Swiss chalets, incredible skiing, and delicious chocolate. Travelers looking for a romantic getaway might be tempted by all three of these things, and quickly assume that any spot offering them must be tucked into the Alps somewhere. The big surprise is that all of these things can be had not in Europe, but a day's drive from the southernmost tip of Argentina, in the heart of Argentine ski country.

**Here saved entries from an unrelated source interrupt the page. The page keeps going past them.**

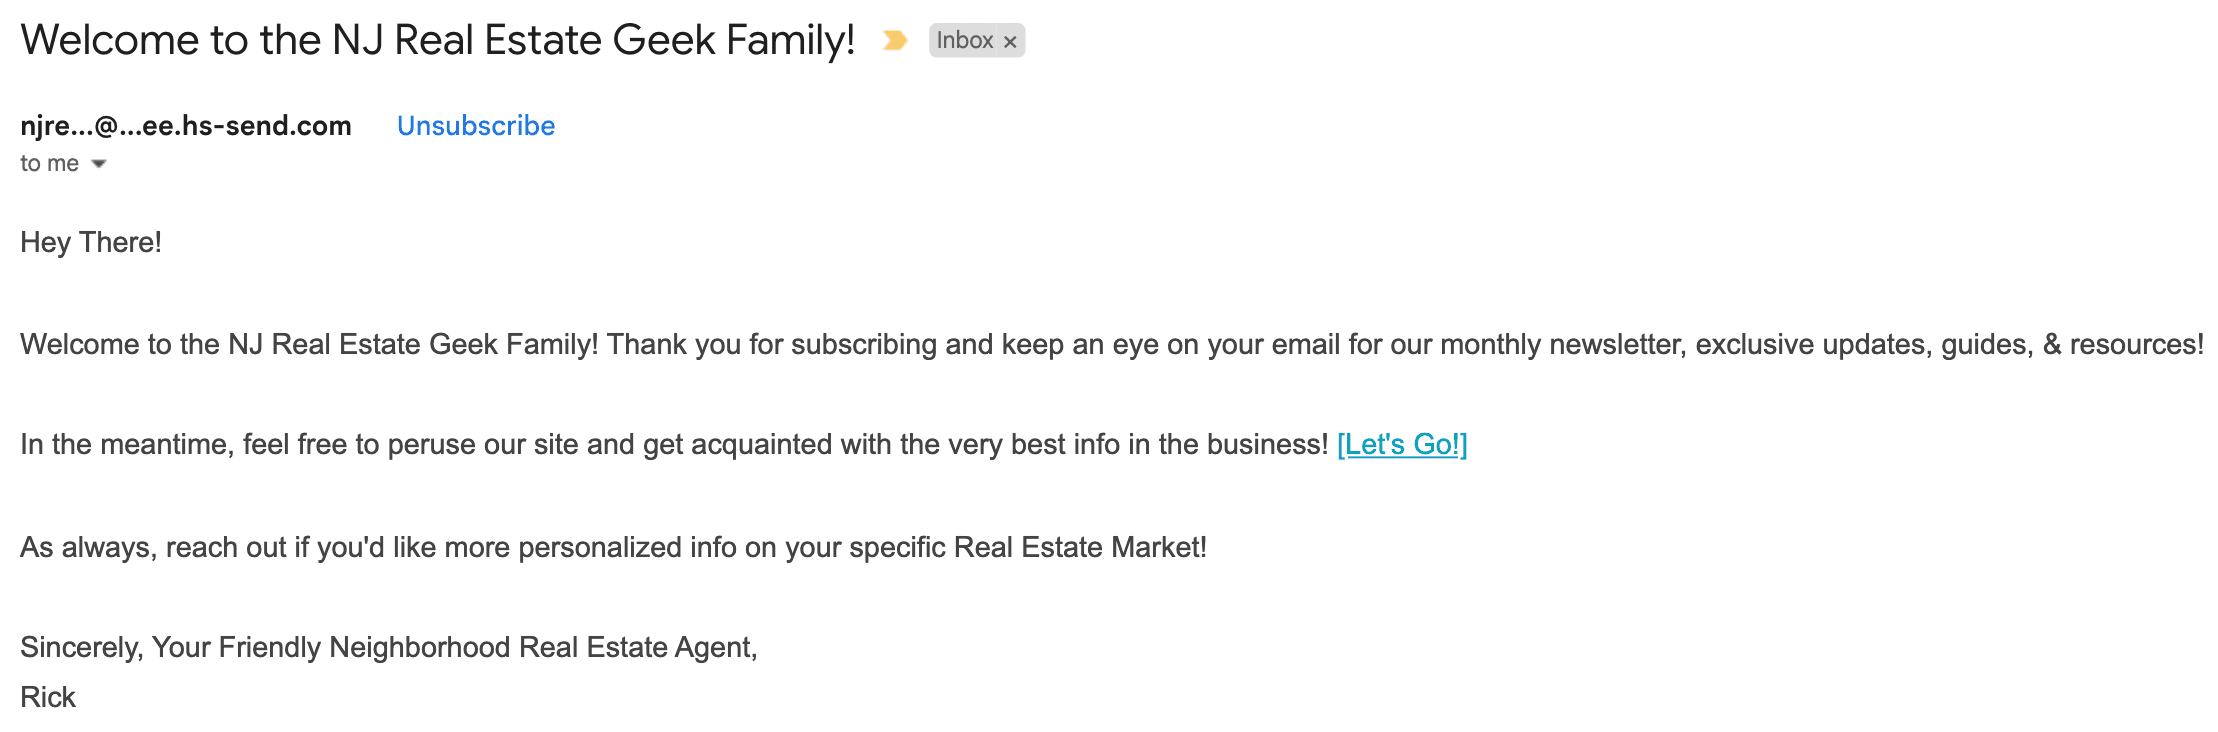
Task: Open the [Let's Go!] link
Action: [x=1402, y=445]
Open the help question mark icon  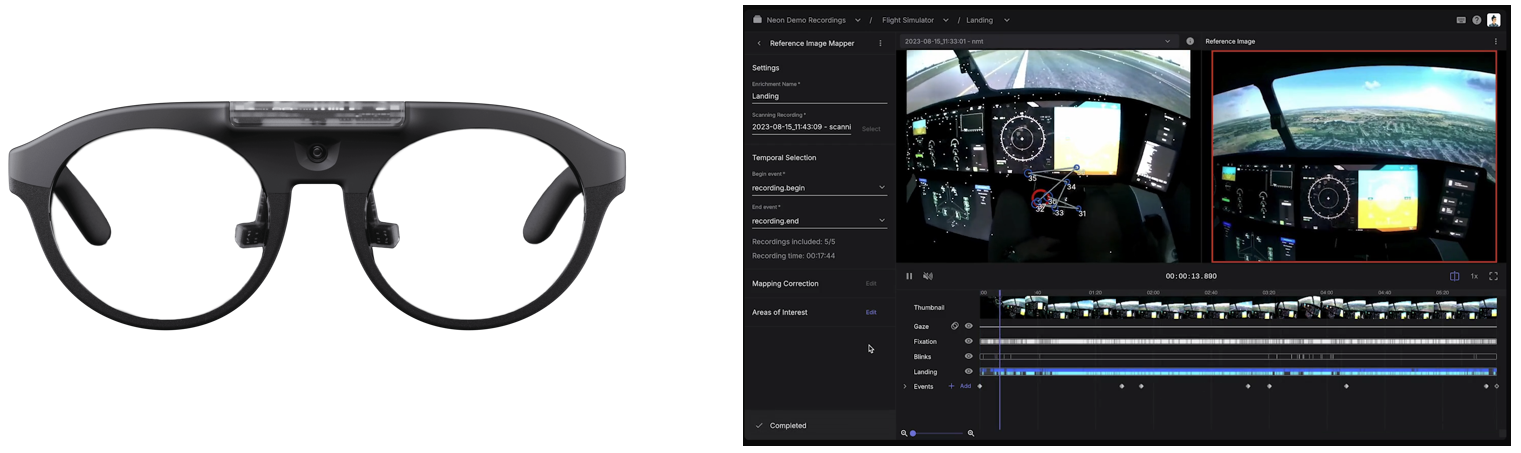[1477, 20]
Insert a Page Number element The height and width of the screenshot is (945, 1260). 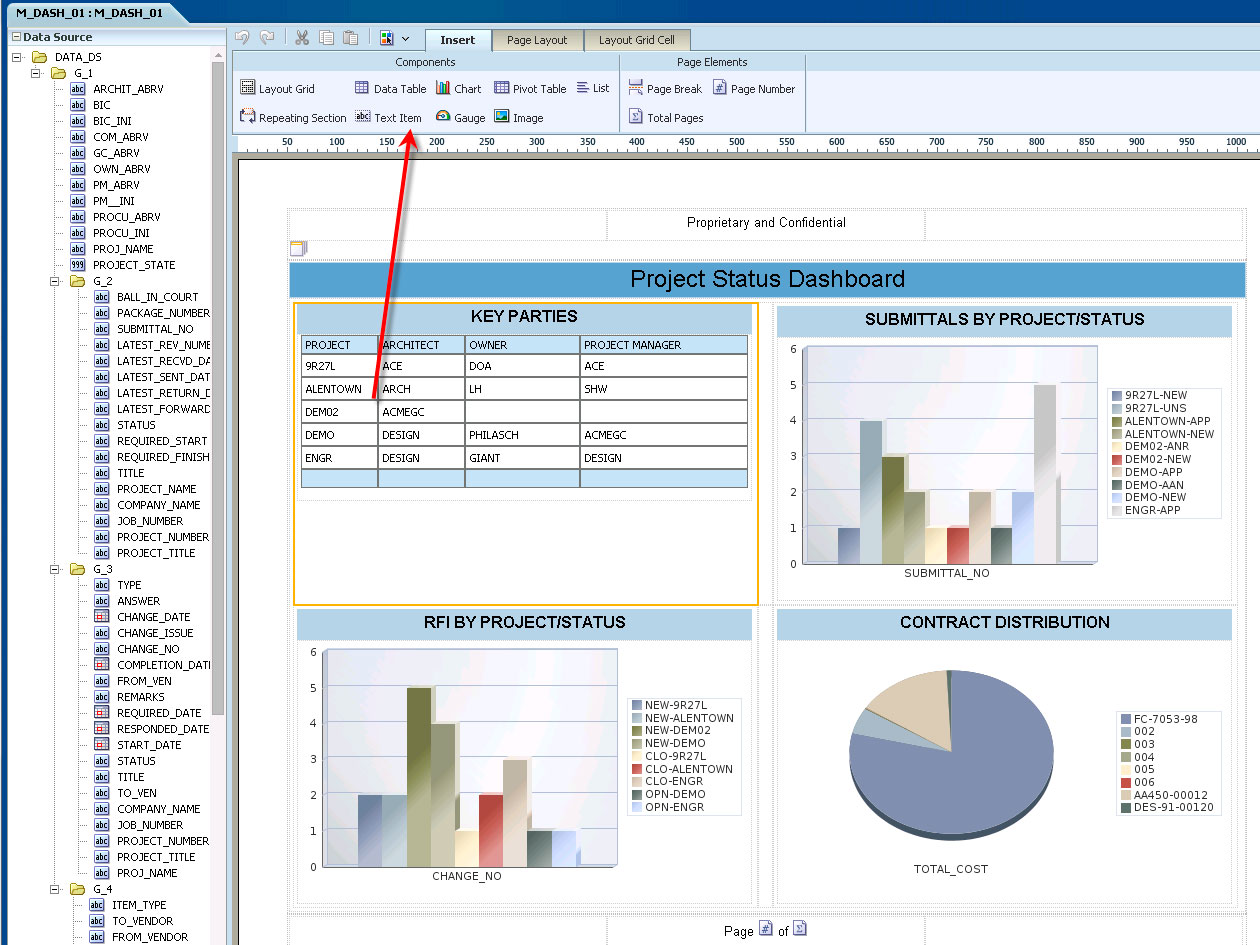(754, 88)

Once a sleepy mountain town, Bariloche has been booming in recent years, as world-class skiers from around the world come to hit the slopes and take in stunning views from some of the surrounding mountains and their most popular runs. And while curling up by a fireplace and indulging in fondue are some of the better cold-weather options, Bariloche is just as charming during the summer months, when entire mountain fields light up with wildflowers and the numerous lakes in the region become a hotbed of swimming, scuba diving, and boating. Depending on when one plans a vacation, it's possible to pick berries, go sledding, or try one's hand at trekking. And despite the fact that there are more visitors than ever before, Bariloche rarely feels crowded, and the lack of light pollution and crisp, clear air make for some of the best nights ever, year-round. In other words, it's an ideal retreat from the hectic pace of Buenos Aires, and one of the most exciting vacation spots in Patagonia.
- For those travelers on a budget, ViaBariloche (http://www.viabariloche.com.ar) is an excellent way to arrive. Comfortable and spacious seats that recline 180 degrees are available, and free meals (including whiskey and champagne) are all a part of the experience. However, those who are pressed for time might find the 22 hour bus ride less than savory, though it does mean a chance to see some great scenery along the way.

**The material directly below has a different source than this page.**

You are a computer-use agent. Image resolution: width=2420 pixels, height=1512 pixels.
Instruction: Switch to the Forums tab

- National flights from Buenos Aires to Bariloche's airport depart from the national airport Jorge Newbury, located in Palermo. It's important to mention that to a cab driver, otherwise they will assume that you are going to the international airport, which is on the opposite end of the city.
- This is the land of chocolate, and everyone has an opinion on who the best in town happens to be. For an adorable Russian theme and mouthwatering display cases, hitting up Mamushka is a must. My personal pick is the tinier but far more delicious La Mexicana (Mitre 288) a few blocks down, whose high-quality chocolates are simply unbeatable.
- While renting a car might not seem important, the bus that goes from the town center to the main attractions on the outskirts can sometimes get packed, and the schedule might not be helpful for those staying a ways out of the center but who want to go into town for dinner. Rentals can be set up at the airport or at the bus station, though booking ahead online during the rush season is highly recommended.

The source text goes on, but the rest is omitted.